The heading makes this case sound boring, but it is important.
This case is authority for the proposition that HM Revenue and Customs is entitled to charge an employer full tax and NI under the PAYE regulations, where the parties have wrongly viewed the employee as self-employed, without giving credit for the tax and national insurance already paid directly by the 'employee'.
Mr Bone and his employer genuine believed he was self-employed. For some ten years, he sent invoices and was paid gross. He completed annual accounts and paid his own tax.
The Inland Revenue (as it was then called) then decided that he was employee rather than self-employed, an assessment with which the Special Commissioner agreed. Following a failure by the employer to agree back-tax, the Revenue levied a tax determination for the full amount of tax, without giving credit for the tax which the individual had been paying each year.
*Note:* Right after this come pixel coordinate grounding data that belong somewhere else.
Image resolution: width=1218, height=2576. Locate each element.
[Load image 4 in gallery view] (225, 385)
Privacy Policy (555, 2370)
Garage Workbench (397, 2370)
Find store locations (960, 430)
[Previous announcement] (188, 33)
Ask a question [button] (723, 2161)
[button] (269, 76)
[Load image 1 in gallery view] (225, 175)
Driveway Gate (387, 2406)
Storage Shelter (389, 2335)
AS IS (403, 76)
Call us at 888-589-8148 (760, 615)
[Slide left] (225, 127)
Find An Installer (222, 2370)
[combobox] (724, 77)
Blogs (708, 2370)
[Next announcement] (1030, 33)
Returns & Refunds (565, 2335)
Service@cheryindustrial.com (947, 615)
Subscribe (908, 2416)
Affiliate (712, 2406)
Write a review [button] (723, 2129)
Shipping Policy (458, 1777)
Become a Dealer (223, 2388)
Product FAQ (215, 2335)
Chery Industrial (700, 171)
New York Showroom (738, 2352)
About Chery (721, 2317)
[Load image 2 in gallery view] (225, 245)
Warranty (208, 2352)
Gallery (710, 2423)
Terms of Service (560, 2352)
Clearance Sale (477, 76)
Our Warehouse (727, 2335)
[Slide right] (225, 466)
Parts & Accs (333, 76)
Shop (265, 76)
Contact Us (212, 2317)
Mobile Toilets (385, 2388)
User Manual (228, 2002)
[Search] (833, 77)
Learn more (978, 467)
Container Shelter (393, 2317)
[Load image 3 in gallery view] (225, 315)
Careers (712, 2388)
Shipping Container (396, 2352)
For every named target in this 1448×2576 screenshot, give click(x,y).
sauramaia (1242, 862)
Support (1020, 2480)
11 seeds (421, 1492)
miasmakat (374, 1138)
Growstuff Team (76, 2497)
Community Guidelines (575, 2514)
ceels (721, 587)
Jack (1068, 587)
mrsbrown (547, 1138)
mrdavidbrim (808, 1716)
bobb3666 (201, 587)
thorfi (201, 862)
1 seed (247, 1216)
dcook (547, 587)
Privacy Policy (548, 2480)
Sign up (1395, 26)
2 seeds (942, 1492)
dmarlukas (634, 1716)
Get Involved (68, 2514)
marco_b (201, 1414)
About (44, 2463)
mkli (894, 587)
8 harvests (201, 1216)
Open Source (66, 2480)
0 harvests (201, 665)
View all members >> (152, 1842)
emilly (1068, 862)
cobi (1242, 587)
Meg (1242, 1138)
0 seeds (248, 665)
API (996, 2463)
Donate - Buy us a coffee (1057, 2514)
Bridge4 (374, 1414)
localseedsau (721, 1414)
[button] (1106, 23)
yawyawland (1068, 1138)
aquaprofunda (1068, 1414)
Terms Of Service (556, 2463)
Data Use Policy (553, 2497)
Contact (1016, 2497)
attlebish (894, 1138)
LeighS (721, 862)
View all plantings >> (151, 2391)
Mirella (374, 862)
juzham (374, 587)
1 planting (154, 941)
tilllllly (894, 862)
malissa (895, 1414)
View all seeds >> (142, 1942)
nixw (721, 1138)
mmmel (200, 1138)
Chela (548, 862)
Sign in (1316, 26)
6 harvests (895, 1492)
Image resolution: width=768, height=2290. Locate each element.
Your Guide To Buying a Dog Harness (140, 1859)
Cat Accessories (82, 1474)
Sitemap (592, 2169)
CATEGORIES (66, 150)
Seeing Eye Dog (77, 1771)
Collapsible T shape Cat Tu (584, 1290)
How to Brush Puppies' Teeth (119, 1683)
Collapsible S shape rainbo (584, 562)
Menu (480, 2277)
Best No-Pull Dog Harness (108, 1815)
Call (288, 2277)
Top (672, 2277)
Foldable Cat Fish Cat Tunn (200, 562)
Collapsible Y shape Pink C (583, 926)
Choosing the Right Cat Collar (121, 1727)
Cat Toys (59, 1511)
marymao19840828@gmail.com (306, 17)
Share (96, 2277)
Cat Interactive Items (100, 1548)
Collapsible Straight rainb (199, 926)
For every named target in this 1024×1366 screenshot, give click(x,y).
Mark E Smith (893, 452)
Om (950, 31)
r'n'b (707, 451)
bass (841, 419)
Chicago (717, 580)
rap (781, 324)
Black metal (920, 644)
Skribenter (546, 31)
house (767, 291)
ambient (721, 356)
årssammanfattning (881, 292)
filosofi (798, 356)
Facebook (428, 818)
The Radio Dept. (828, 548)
The Special Commissioner upheld this approach. He suggested that the Revenue negotiate an appropriate settlement to give credit for the tax already paid, but he had no power to order such credit.
The effect of this decision is that the Revenue can recover tax twice in a situation where an individual has been paying tax (wrongly) as a self-employed person. Often the individual will be able to recover his own payments of tax in subsequent years; however (as here), sometimes the payments date back too far and the employee will have lost the right to claim back previous overpayments.